Part 2: ClickHouse Schema and Querying

The choice of schema in ClickHouse is paramount for performance. A common pitfall is to treat it like a relational database. We need to design for our query patterns. Our primary queries will filter by app_version and aggregate over a time window. This directly informs our choice of partitioning, sorting key, and data types.

Here’s the table definition. The comments explain the rationale behind each choice.

-- DDL for the mobile_feedback table in ClickHouse
CREATE TABLE default.mobile_feedback
(
    `event_id` UUID,
    `source` LowCardinality(String), -- Source is one of a few values, ideal for LowCardinality
    `app_version` String,
    `event_timestamp` DateTime64(3, 'UTC'), -- Millisecond precision, UTC timezone
    `event_date` Date, -- Partitioning key
    `raw_text` String,
    `rating` UInt8,
    `device_info` String,

    -- NLP outputs
    `sentiment_label` LowCardinality(String), -- e.g., 'POSITIVE', 'NEGATIVE', 'NEUTRAL'
    `sentiment_score` Float32,
    `categories` Array(LowCardinality(String)), -- e.g., ['Bug', 'UI/UX']
    `issue_signature` String -- Not LowCardinality, as it can have many unique values
)
ENGINE = MergeTree()
PARTITION BY toYYYYMM(event_date) -- Partition by month. Daily might be too granular unless volume is immense.
ORDER BY (app_version, source, event_timestamp) -- Sorting key. Queries filtering by version will be extremely fast.
SETTINGS index_granularity = 8192;

The corresponding Python code for writing to and reading from this table is encapsulated in the ClickHouseWriter class. A key detail is using parameterized queries to prevent SQL injection, even in an internal service.
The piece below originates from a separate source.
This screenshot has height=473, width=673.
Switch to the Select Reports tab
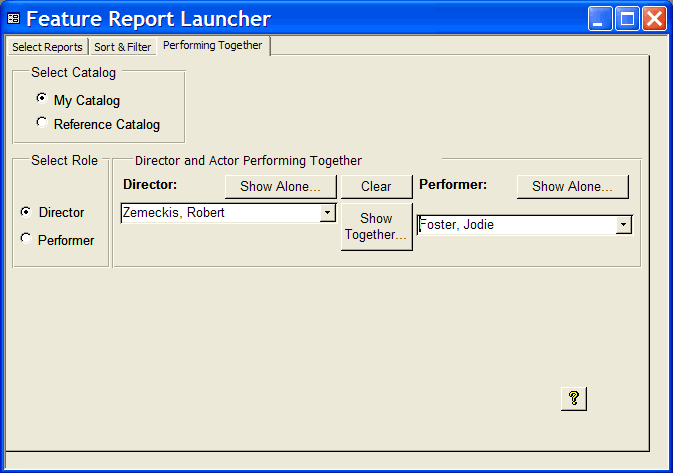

# feedback_ingestor/db_writer.py
import logging
from typing import List, Dict, Any
from clickhouse_driver import Client

logger = logging.getLogger(__name__)

class ClickHouseWriter:
    def __init__(self, host: str, port: int, database: str = 'default'):
        self.host = host
        self.port = port
        self.database = database
        # A common mistake is to create a new client for every operation.
        # The client should be long-lived.
        try:
            self.client = Client(host=self.host, port=self.port, database=self.database)
            self.client.execute('SELECT 1')
            logger.info("Successfully connected to ClickHouse.")
        except Exception as e:
            logger.critical(f"Could not connect to ClickHouse at {host}:{port}. Error: {e}")
            raise

    def write_records(self, records: List[Dict]):
        """Inserts a list of dictionary records into the mobile_feedback table."""
        if not records:
            return
        try:
            # The driver handles converting dicts to the correct insertion format
            self.client.execute('INSERT INTO mobile_feedback VALUES', records, types_check=True)
            logger.info(f"Successfully inserted {len(records)} records.")
        except Exception as e:
            logger.error(f"Error inserting data into ClickHouse: {e}")
            # In a production system, implement a retry mechanism with exponential backoff.
            raise

    def get_health_metrics(self, app_version: str) -> Dict[str, Any]:
        """
        Executes the core analytical query to determine the health of a release.
        This is the query that powers the /release-health endpoint.
        """
        # This query is the heart of the system. It calculates key rates and counts.
        # Using has(categories, 'Bug') is efficient for searching within arrays.
        # The `if` and `countIf` functions are powerful ClickHouse features.
        query = """
        SELECT
            count() AS total_feedback,
            countIf(has(categories, 'Bug')) AS bug_reports,
            countIf(sentiment_label = 'NEGATIVE') AS negative_feedback,
            uniqExactIf(issue_signature, has(categories, 'Critical')) AS critical_issue_count,
            if(total_feedback > 0, bug_reports / total_feedback, 0) AS bug_report_rate,
            if(total_feedback > 0, negative_feedback / total_feedback, 0) AS negative_sentiment_rate
        FROM mobile_feedback
        WHERE app_version = %(app_version)s
          AND event_timestamp >= now() - INTERVAL 4 HOUR -- Look at a recent window
        """
        params = {'app_version': app_version}
        
        try:
            result = self.client.execute(query, params, with_column_types=True)
            if not result or not result[0]:
                logger.warning(f"No feedback data found for version {app_version} in the last 4 hours.")
                return {
                    'total_feedback': 0, 'bug_report_rate': 0.0, 
                    'negative_sentiment_rate': 0.0, 'critical_issue_count': 0
                }

            # The result is a list of tuples, and column names are in the second element
            col_names = [col[0] for col in result[1]]
            metrics = dict(zip(col_names, result[0][0]))
            return metrics

        except Exception as e:
            logger.error(f"Error querying health metrics for {app_version}: {e}")
            raise

Part 3: The NLP Module

The NLP part doesn’t have to be overly complex to be effective. We use the transformers library from Hugging Face. The pipeline API makes it straightforward to load a pre-trained model and use it for inference. A significant performance gain comes from processing texts in batches rather than one by one.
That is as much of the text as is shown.